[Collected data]
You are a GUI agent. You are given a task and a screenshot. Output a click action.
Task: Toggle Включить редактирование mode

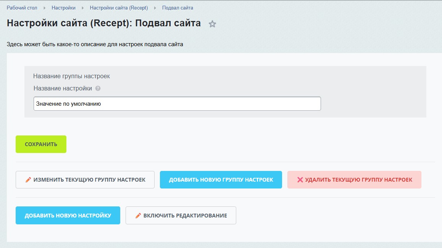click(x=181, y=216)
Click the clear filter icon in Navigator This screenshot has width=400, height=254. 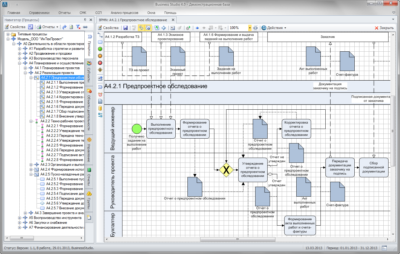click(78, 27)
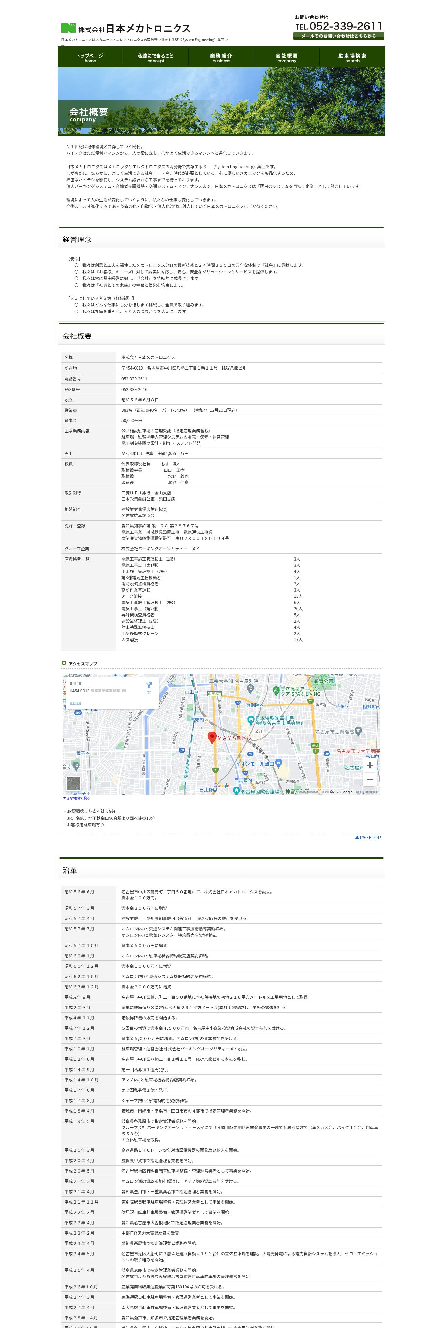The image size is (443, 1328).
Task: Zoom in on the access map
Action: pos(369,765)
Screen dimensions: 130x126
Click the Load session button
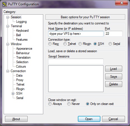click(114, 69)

_TASK_
Only the lines from the one that contains "Screen dimensions: 130x126" through the last line of the records may appear in the answer, retyped exactly and with no pictures.

_ANSWER_
Screen dimensions: 130x126
Click the Load session button
click(114, 69)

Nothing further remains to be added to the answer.